Azerbaijani artistic gymnast

Maria Smirnova (born 13 October 1995) is a Russian-born former artistic gymnast who competed internationally for Azerbaijan. She competed at the 2014 and 2015 World Championships.

==Gymnastics career==
Smirnova finished fifteenth in the all-around at the 2010 Russian Cup. She finished twenty-first in the all-around and fifth on vault at the 2012 Russian Championships. At the 2013 Russian Championships, Smirnova competed for the Volga Federal District, and they won the team bronze medal, and she finished fifteenth in the all-around final. She also finished sixth in the vault final and seventh in the floor exercise final.

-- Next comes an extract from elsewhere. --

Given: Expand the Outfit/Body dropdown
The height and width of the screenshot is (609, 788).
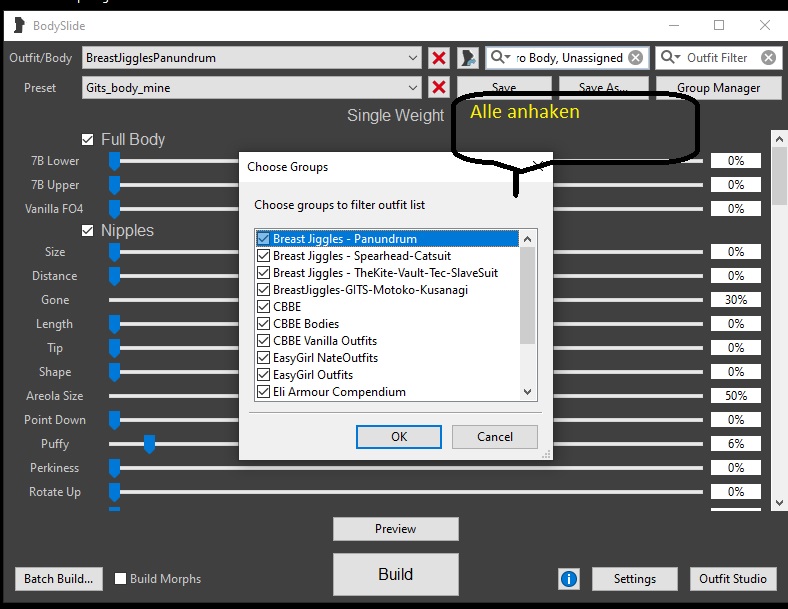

In 2014, Smirnova switched from Russia to competing for Azerbaijan along with Anna Pavlova, Marina Nekrasova, and Yulia Inshina, and these gymnasts formed Azerbaijan's first women's artistic gymnastics national team in seventeen years. They competed at the 2014 European Championships where they finished sixteenth in the qualification round. The same team then competed at the World Championships where they finished thirtieth in the qualification round.

Smirnova competed at the 2015 European Championships, and she finished fifty-ninth in the all-around during the qualification round. Then at the World Championships, and she finished 102nd in the all-around during the qualification round.

At the 2016 Baku World Cup, Smirnova finished sixth in the vault event final. She then competed at the European Championships with Yulia Inshina and Marina Nekrasova, and they finished twentieth in the qualification round.

Smirnova competed at the 2017 Baku World Cup on vault, but she did not qualify for the event final. She missed the rest of the season due to a leg injury that required surgery.

Smirnova competed at the 2018 European Championships with Yulia Inshina and Marina Nekrasova, but she injured her knee during the qualification round on the uneven bars and withdrew from the rest of the competition. This was her final competition.